Una cosa es que el reglamento precise o complete supuestos excepcionales previstos por la ley -arraigo social, laboral o familiar-. Y otra muy distinta que transforme esa excepción en un mecanismo generalizado de regularización, accesible a un número indeterminado de personas mediante una pluralidad muy amplia de medios probatorios, la mayoría no previstos ni directa ni indirectamente en la LOEx.
De esa forma, en términos jurídicos estrictos, la excepcionalidad se convierte en regla y el reglamento deja de ser una norma de desarrollo para convertirse en una norma sustitutiva del legislador.
El limitado espacio de un artículo de prensa me obliga a concentrarme en uno de los varios argumentos que pueden darse para reafirmar esta idea de que los cambios previstos en el régimen de extranjería no pueden hacerse por reglamento: el propio comportamiento del Gobierno, que en el pasado consideró que era necesario modificar la Ley Orgánica 4/2000.
Como es sabido, en la actualidad se está tramitando en el Congreso una proposición de ley de iniciativa ciudadana para una regularización extraordinaria de personas extranjeras en España.
Pues bien, el Gobierno apoyó expresamente su toma en consideración cuando se debatió en el Pleno del Congreso del 9 de abril de 2024.
«Hacer una regularización de ese alcance por reglamento no es una cuestión de sensibilidad social, sino de falta de respeto al principio de legalidad»
Si el propio Ejecutivo entendió en su momento que una regularización extraordinaria requería la intervención del legislador, resulta difícil sostener ahora, sin incurrir en contradicción, que esa misma regularización puede llevarse a cabo por vía reglamentaria.
Más aún, en noviembre de 2024 el Gobierno aprobó el nuevo Reglamento de la LOEx (RD 1155/2024) sin incluir esta regularización, lo que refuerza la idea de que entonces no se estimó posible introducirla sin modificar previamente la ley orgánica.

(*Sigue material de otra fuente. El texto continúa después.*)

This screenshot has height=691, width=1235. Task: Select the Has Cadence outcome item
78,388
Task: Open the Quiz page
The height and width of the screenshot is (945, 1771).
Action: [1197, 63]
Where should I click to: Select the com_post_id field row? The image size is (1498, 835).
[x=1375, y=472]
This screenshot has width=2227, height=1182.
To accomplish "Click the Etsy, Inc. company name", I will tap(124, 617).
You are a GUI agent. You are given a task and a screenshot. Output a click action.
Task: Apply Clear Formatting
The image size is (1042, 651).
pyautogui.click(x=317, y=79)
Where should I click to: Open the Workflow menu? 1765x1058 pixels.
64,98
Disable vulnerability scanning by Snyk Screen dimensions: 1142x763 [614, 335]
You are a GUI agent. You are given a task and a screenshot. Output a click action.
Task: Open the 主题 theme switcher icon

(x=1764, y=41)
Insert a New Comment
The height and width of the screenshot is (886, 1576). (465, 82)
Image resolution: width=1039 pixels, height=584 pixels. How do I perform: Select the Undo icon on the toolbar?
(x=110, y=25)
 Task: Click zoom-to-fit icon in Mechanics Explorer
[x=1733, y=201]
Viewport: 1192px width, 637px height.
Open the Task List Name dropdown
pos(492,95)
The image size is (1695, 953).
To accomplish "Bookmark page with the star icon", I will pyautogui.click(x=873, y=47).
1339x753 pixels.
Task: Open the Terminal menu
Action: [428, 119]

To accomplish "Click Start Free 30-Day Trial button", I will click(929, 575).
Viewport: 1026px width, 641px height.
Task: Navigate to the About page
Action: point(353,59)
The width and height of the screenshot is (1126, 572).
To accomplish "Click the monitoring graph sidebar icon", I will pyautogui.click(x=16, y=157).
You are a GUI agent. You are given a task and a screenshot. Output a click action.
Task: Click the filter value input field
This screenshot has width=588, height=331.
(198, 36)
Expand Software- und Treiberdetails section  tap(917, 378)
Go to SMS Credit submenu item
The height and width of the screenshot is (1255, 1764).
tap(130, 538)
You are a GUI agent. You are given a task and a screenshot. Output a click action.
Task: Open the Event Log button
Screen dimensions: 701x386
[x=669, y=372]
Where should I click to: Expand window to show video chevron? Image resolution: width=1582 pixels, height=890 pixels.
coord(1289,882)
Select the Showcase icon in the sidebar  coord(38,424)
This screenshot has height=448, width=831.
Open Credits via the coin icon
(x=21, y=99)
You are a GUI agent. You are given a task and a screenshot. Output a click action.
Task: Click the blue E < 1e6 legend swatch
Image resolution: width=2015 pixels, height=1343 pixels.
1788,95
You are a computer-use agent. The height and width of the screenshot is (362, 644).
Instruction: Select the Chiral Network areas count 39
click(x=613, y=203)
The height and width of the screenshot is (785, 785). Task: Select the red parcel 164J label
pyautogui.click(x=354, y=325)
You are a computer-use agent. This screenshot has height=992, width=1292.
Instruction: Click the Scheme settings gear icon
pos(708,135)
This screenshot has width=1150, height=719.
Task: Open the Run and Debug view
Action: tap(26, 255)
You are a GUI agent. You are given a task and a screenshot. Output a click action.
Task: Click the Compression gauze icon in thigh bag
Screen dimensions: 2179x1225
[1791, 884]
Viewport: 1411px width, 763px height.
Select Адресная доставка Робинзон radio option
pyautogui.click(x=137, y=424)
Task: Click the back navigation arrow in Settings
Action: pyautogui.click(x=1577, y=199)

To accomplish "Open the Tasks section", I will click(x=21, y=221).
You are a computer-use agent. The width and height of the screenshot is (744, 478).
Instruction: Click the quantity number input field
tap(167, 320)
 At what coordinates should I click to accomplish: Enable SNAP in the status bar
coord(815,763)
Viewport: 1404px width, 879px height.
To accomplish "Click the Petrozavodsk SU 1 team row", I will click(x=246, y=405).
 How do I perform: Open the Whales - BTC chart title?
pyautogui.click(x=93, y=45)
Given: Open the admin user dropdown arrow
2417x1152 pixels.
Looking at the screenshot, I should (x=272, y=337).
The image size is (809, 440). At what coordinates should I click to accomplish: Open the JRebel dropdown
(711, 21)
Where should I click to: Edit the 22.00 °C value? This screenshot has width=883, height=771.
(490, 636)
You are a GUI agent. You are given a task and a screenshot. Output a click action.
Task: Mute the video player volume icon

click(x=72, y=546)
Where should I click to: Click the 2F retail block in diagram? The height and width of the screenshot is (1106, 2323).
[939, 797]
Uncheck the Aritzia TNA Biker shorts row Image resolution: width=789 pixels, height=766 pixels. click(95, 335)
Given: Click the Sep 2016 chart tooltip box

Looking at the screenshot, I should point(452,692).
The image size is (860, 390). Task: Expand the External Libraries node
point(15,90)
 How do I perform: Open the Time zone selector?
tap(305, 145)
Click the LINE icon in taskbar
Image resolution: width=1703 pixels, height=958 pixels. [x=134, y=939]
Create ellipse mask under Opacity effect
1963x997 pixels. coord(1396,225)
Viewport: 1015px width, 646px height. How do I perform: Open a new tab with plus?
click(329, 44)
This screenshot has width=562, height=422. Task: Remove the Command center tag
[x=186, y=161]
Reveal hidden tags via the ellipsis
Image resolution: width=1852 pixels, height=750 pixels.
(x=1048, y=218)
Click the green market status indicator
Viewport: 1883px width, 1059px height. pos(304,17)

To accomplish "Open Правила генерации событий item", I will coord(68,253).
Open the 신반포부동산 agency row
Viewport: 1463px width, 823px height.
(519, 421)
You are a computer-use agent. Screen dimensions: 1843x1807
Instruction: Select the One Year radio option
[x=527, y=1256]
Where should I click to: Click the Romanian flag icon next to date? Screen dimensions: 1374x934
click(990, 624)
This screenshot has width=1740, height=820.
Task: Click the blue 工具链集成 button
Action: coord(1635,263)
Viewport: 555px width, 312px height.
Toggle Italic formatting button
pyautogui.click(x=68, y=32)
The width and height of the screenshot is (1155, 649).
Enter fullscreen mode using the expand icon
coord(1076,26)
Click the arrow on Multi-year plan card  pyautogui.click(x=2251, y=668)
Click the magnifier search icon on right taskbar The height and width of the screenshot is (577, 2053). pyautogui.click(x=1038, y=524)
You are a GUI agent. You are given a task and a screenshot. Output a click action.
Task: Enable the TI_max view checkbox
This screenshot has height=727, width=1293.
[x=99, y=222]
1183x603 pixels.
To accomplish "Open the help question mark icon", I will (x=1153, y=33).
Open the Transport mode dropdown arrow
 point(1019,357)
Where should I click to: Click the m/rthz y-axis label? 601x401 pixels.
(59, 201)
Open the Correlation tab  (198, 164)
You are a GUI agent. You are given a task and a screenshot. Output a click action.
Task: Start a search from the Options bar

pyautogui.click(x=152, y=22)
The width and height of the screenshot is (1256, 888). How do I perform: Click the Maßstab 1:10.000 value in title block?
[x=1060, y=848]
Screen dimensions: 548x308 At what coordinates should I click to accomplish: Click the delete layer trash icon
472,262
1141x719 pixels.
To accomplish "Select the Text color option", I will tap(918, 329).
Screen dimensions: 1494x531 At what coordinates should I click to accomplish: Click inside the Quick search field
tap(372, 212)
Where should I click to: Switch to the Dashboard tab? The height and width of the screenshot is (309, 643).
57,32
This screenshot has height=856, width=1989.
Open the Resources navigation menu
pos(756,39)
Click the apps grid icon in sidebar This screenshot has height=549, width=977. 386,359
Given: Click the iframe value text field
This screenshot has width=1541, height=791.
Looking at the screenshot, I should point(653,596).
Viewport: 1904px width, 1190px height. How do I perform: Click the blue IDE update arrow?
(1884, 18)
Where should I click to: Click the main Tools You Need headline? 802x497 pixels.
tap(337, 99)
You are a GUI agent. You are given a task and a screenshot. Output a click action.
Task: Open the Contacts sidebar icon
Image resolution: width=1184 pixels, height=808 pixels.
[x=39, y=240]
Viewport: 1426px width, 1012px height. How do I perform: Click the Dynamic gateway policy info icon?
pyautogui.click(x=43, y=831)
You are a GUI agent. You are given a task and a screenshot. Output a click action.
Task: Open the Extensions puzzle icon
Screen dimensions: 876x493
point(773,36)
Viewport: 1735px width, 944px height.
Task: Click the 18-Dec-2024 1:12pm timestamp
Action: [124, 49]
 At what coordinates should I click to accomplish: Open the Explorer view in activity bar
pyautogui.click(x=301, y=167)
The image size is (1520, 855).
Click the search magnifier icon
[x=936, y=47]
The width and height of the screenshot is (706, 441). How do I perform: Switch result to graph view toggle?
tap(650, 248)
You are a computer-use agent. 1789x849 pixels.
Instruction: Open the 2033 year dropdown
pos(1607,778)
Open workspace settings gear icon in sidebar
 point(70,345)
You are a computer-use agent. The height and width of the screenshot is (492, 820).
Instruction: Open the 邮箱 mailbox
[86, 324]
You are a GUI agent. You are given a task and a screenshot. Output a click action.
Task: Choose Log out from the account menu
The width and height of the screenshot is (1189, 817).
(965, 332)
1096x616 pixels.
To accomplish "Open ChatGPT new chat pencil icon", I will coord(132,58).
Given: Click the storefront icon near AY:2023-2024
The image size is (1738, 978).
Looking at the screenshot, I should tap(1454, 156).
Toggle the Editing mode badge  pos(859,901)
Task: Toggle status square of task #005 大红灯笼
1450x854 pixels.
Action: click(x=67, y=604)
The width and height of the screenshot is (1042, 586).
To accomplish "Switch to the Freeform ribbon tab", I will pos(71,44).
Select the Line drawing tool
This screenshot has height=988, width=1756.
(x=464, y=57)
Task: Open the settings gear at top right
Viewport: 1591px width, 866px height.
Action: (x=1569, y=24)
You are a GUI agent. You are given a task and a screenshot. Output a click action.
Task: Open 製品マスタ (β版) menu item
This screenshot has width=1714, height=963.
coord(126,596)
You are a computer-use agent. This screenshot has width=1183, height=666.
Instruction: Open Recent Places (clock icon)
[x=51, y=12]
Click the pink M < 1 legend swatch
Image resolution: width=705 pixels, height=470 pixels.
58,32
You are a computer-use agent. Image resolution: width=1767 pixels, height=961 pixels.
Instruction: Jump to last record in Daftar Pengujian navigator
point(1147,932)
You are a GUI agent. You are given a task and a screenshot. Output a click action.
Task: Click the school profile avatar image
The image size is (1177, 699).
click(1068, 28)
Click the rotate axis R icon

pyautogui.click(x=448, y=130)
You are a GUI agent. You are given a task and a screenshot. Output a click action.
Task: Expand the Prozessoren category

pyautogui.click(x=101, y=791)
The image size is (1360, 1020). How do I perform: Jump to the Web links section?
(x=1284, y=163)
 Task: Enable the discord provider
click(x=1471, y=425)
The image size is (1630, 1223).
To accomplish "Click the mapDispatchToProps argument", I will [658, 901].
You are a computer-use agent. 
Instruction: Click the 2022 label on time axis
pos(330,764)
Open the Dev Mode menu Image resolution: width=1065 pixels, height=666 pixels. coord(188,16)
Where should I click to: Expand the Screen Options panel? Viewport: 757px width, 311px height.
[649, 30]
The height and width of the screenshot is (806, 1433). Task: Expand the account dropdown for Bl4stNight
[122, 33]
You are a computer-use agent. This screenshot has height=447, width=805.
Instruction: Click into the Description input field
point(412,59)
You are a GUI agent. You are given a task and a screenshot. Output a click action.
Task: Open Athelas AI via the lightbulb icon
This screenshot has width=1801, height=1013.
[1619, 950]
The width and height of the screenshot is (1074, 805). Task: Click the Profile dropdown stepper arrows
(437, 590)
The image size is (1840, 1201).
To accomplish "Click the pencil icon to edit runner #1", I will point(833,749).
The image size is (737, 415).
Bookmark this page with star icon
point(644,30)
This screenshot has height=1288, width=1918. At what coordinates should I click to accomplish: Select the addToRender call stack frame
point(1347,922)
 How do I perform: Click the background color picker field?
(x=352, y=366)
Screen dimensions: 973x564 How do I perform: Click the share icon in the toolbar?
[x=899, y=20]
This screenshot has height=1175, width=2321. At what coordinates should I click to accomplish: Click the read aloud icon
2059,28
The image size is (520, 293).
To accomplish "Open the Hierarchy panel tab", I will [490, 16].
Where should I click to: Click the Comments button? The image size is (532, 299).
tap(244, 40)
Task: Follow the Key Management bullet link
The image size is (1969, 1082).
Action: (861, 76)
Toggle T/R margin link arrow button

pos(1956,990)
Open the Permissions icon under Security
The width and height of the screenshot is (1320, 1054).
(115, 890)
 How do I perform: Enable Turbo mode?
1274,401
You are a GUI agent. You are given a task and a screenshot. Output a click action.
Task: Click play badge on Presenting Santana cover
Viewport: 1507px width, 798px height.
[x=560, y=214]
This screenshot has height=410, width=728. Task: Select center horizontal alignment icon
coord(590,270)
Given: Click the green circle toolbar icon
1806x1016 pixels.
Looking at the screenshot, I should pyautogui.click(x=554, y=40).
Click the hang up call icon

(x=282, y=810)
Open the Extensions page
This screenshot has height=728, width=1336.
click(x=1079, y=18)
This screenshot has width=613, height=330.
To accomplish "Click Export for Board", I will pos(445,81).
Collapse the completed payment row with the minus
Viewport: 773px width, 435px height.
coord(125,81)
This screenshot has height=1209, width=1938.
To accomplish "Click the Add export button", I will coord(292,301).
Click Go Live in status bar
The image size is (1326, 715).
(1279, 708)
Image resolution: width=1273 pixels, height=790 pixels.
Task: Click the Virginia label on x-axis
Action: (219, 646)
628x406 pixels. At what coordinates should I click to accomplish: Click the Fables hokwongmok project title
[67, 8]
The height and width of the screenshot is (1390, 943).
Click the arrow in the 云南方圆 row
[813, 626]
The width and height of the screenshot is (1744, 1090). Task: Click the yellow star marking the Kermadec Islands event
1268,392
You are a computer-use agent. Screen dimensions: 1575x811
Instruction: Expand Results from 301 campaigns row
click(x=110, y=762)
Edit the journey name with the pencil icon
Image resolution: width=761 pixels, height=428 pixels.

Llegados a este punto podemos volver a referirnos a los tres planos del debate sobre la regulación de inmigrantes.
Es perfectamente legítimo defender, en el plano político, que una regularización extraordinaria amplia es necesaria, justa y conveniente.
También lo es sostener que España necesita una política migratoria más flexible y realista.
Pero desde el punto de vista jurídico, la conclusión debe ser clara: el proyecto de real decreto es ilegal, en la medida en que pretende articular una regularización general de personas extranjeras mediante un uso extensivo y desnaturalizado de la categoría «circunstancias excepcionales» de la LOEx, apoyándose en requisitos, medios de prueba y plazos que no están previstos en esa ley.
Si se quiere una regularización de ese alcance, el camino constitucionalmente correcto es el legislativo. Hacerlo por reglamento no es una cuestión de sensibilidad social (que, por lo demás, el Gobierno no ha descubierto hasta este mismo año 2026), sino de falta de respeto al principio de legalidad.
Un principio que, como ya sabían los plebeyos romanos cuando hace veinticinco siglos obligaron a los patricios a poner por escrito las leyes de su ciudad, protege a los ciudadanos frente a las arbitrariedades de los poderosos. Ubi lex, ibi libertas.
*** Agustín Ruiz Robledo es Catedrático de Derecho Constitucional de la Universidad de Granada y Visiting Professor en la BITS Pilani Law School de Bombay.